Epstein was born in Afula in 1938 and raised in Kibbutz Negba, to parents who immigrated from Poland and later lost many of their relatives in the Holocaust.
He was eager to become a pilot from a young age and sought to join the IAF’s flight course, but was rejected as he didn’t pass the necessary medical examination — instead enlisting as a parachuting instructor.
Yet Epstein was determined. At the age of 25, after persistent attempts, he was accepted to the military’s flight course. He graduated with excellence and was placed in the 101st (“First Fighter”) Squadron as a combat pilot.
“I thought that downing an aircraft is something that’s above and beyond anything else,” Epstein recalled. “I flew home after the first downing, and the only thing I felt was that I had completed the mission.”
‘I Didn’t Know or Care for the Word Fear’
Epstein — who was nicknamed “Hawkeye” for his exceptional eyesight — recounted that in one incident, he was patrolling western Sinai during the War of Attrition when explosions were seen from afar but no aircraft were spotted.
“The air controller said that four ‘Sukhoi-7’ aircraft that were there had already crossed the Gulf of Suez,” he said. “I looked there and saw them. I told the air controller ‘eye contact,’ and he was confused because it was over 40 kilometers away.”
“My eyesight was excellent. We pursued them and closed the distance at a very low altitude. I shot a burst which entered the engine of the fourth aircraft, and it tipped over with his back facing the ground,” he continued. “My formation leader didn’t notice it, but I took the position of the aircraft that was downed.”

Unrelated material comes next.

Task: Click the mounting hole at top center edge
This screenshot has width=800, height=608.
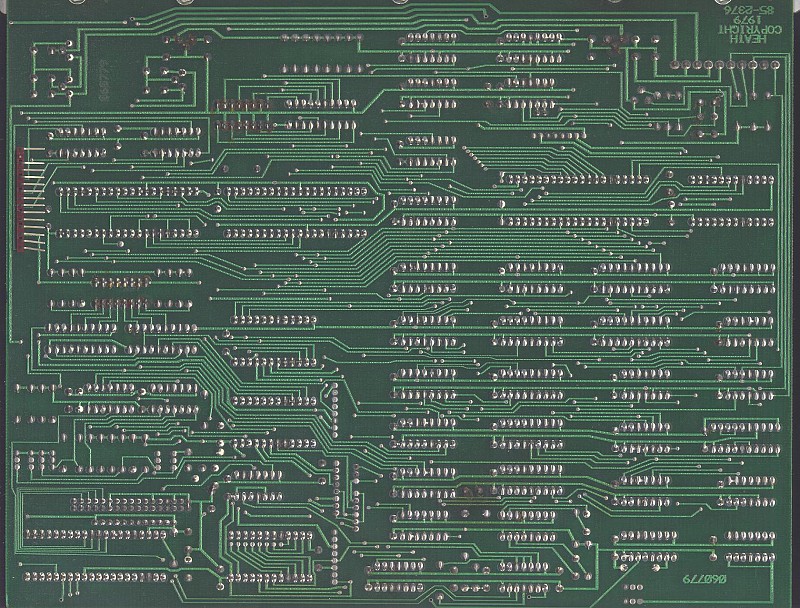Action: 400,4
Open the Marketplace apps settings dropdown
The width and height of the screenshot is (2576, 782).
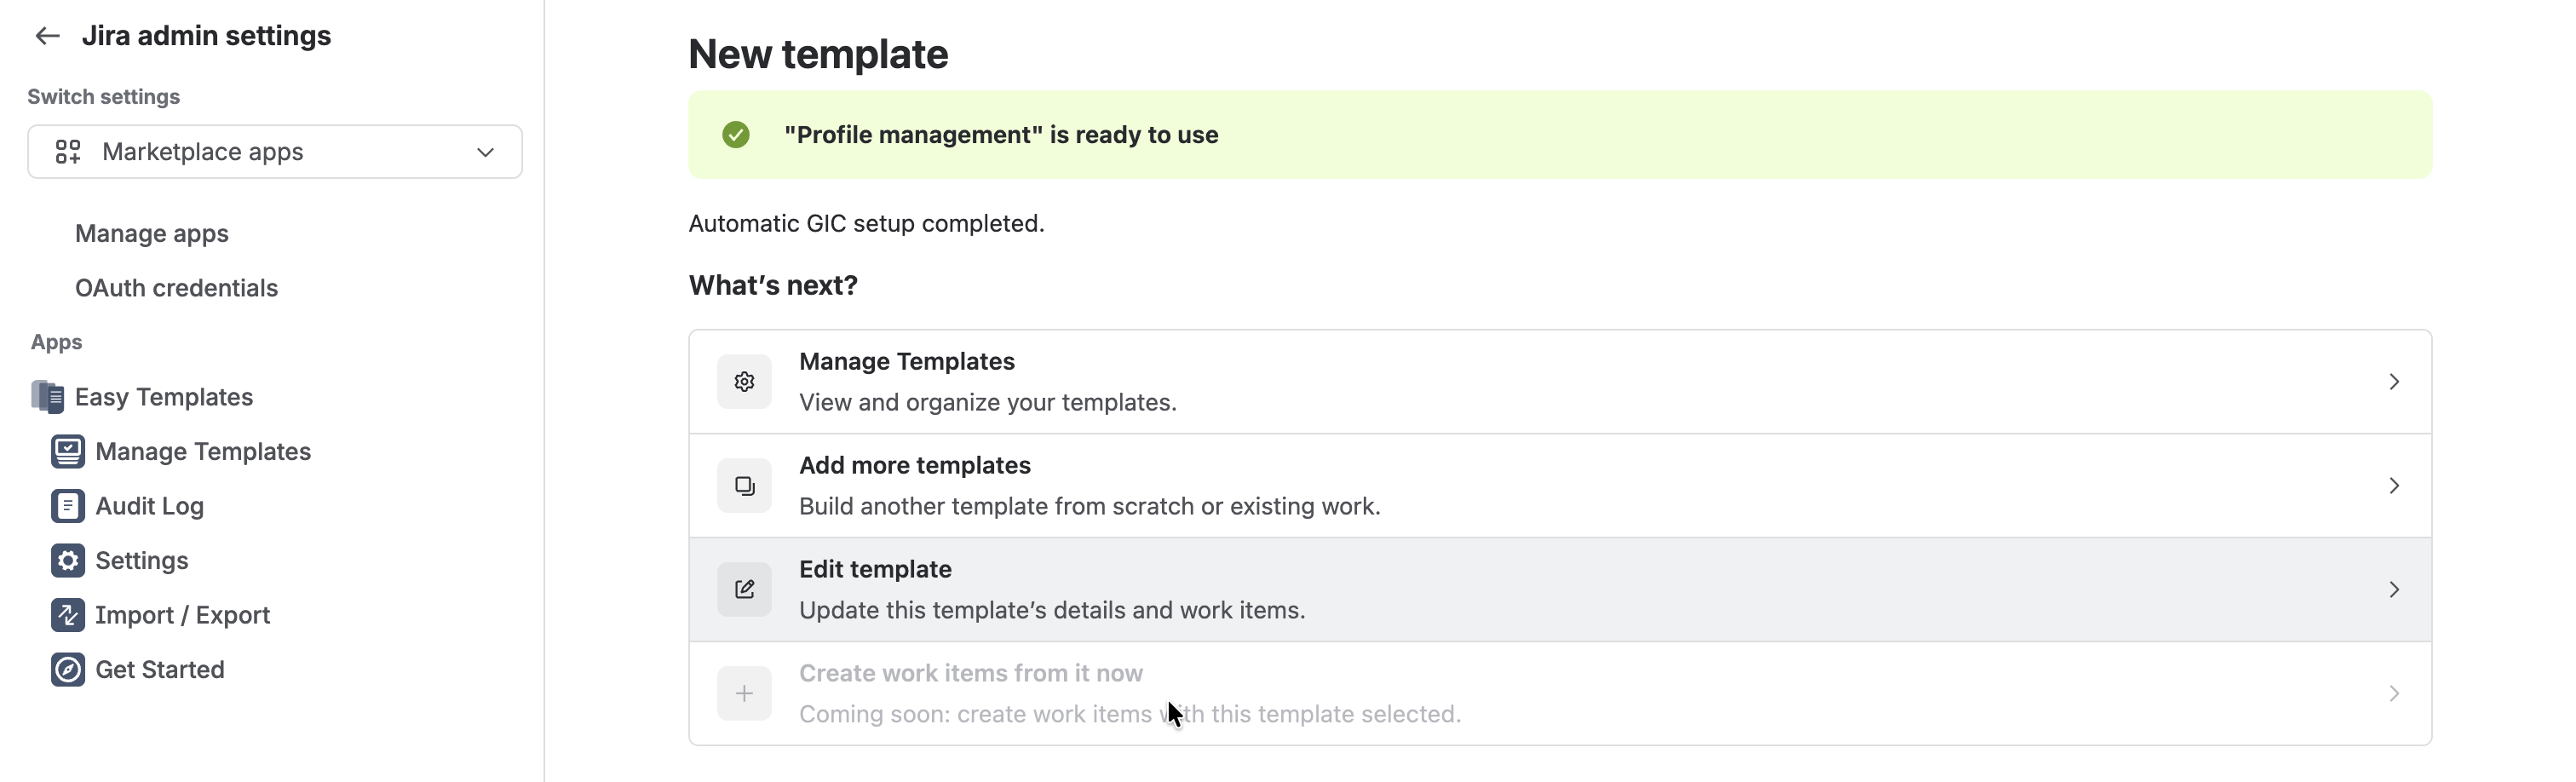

Epstein, who was flying a Shahak (Dassault Mirage IIIC) fighter jet, recalled asking his “number two to down the enemy formation leader, but he was too far, and his shells hit the ground.”

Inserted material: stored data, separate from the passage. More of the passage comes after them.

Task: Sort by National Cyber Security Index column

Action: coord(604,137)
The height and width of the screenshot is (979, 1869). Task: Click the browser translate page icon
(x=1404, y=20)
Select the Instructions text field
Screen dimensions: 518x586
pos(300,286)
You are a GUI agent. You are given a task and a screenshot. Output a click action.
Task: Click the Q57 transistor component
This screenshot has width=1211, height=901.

“Because of the shells, the Sukhoi-7 formation leader glanced back and saw a Shahak aircraft behind him instead of a Sukhoi-7. I saw his eyes widening — he was in a state of shock. I did a small roll, followed him, and he ejected,” Epstein recollected.
In another air combat situation, this time during the Yom Kippur War, Epstein found himself alone fighting against 10 Egyptian MiG-21 aircraft. “Ever since I was a child, I didn’t know or care for the word ‘fear,’” he recounted in a 2012 profile. “Facing the Egyptian MiGs only encouraged me to overtake them.”
Over the course of that 1973 war, he became one of three IAF pilots who downed four enemy aircraft in a single day.
Epstein retired from active service in 1977 and was promoted to the rank of brigadier-general in 2018, at the age of 80. In 2020, he published the memoir, “Hawkeye: The Enthralling Autobiography of the Top-Scoring Israel Air Force Ace of Aces.”